[Study material]

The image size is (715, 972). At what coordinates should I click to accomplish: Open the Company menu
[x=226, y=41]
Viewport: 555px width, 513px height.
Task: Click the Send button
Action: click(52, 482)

[/Study material]

◆ Exercise
In full and word for word, reproduce the data above.

◆ Exercise result
The image size is (715, 972). At what coordinates should I click to accomplish: Open the Company menu
[x=226, y=41]
Viewport: 555px width, 513px height.
Task: Click the Send button
Action: click(52, 482)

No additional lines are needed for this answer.